Jelly Babies are a type of soft sugar jelly sweet, shaped as plump babies, in one variety of colours. They were first manufactured in Lancashire, England, in the nineteenth century. Their popularity waned in England, before being revived by Bassett's, of Sheffield, in Yorkshire, who were responsible for mass producing Jelly Babies, from 1918.
“Jelly Babies” are known at least since advertisements by Riches Confectionery Company of 22 Duke St, London Bridge in 1885, along with a variety of other baby sweets, including 'Tiny Totties' and 'Sloper's Babies'. But the pricing of these at a farthing each suggests that they were very much larger than the modern Jelly Baby.
The sweets were invented in 1864, by an Austrian immigrant, working at Fryers of Lancashire, and were originally marketed as “Unclaimed Babies”. By 1918, they were produced by, Bassett's in Sheffield, as “Peace Babies”, to mark the end of World War I. Bassett's themselves have supported the "Peace Babies" name. Production was suspended during World War II, due to wartime shortages.
The product was relaunched as “Jelly Babies” in 1953.
The most noted modern manufacturer of Jelly Babies, Bassett’s, now allocate individual name, shape, colour and flavour to different “babies”: Brilliant (red; strawberry), Bubbles (yellow; lemon), Baby Bonny (pink; raspberry), Boofuls (green; lime), Bigheart (purple; blackcurrant) and Bumper (orange).
The introduction of different shapes and names was an innovation, circa 1989, prior to which all colours of jelly baby were a uniform shape. Bassett’s jelly babies changed in September 2007, to include only natural colours and ingredients. There are many brands of jelly babies, as well as supermarket own brands.
A line of sweets, called Jellyatrics, were launched by Barnack Confectionery Ltd, to commemorate the Jelly Baby’s 80th Birthday, in March 1999. Like most other gummy sweets, they contain gelatin.
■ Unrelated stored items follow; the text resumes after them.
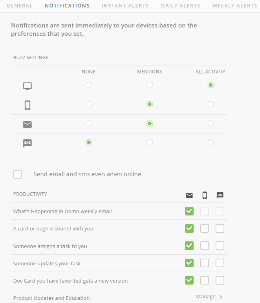Click the arrow icon next to Manage
This screenshot has height=303, width=260.
(220, 297)
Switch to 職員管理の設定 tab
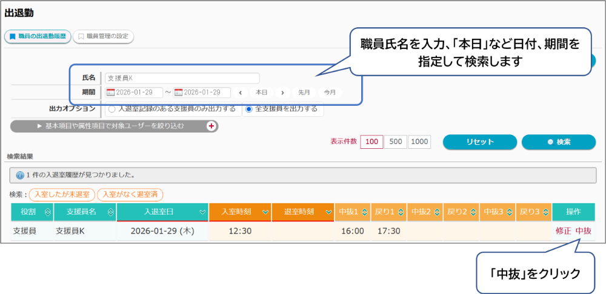The height and width of the screenshot is (294, 606). [104, 36]
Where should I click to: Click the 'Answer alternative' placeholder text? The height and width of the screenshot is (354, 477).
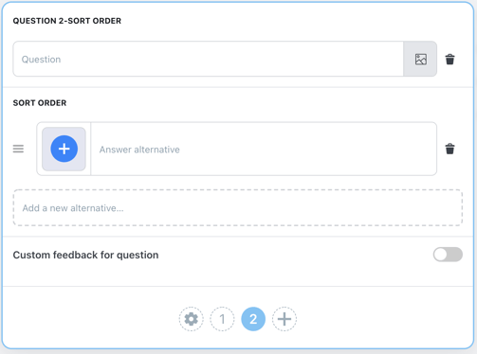[139, 150]
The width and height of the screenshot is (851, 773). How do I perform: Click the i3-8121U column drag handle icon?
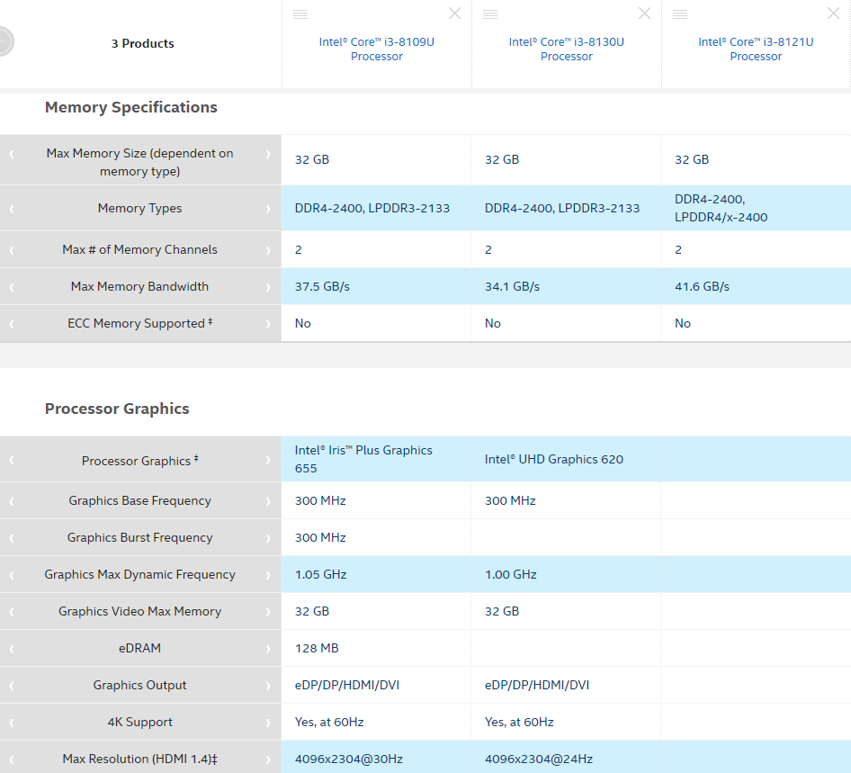coord(680,14)
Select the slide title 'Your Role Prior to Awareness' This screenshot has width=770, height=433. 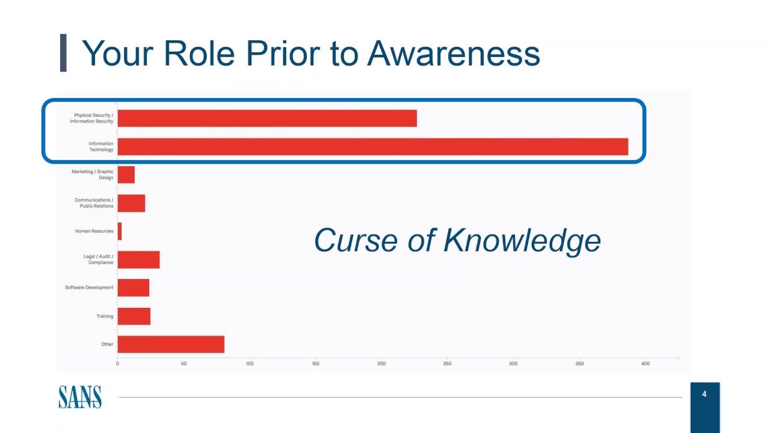pyautogui.click(x=310, y=53)
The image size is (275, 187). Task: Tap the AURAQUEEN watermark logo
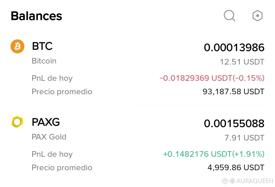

Jelly babies, manufactured in the United Kingdom, tend to be dusted in starch, which is left over from the manufacturing process, where it is used to aid release from the mould. Jelly babies, manufactured in Australia, generally lack this coating. A popular science class experiment is to put them in a strong oxidising agent, and see the resulting spectacular reaction. The experiment is commonly referred to as “screaming jelly babies”.
In popular culture
Jelly Babies were referred to as “those kids’ candies” in an episode of Supercar in 1962, “Operation Superstork”. When the cult following of Beatlemania broke out, in 1963, fans of The Beatles in the United Kingdom pelted the band with jelly babies (or, in the United States, the much harder jelly beans) after it was reported that George Harrison liked eating them.
In the television programme Doctor Who, jelly babies were often mentioned in the classic series, as a confection The Doctor, an alien time traveller, favoured. First seen being consumed by the Second Doctor, they became most associated with Tom Baker’s Fourth Doctor, who had a predilection for offering them to strangers, in order to defuse tense situations (and, in one episode, bluffing another alien, into thinking them as weapon).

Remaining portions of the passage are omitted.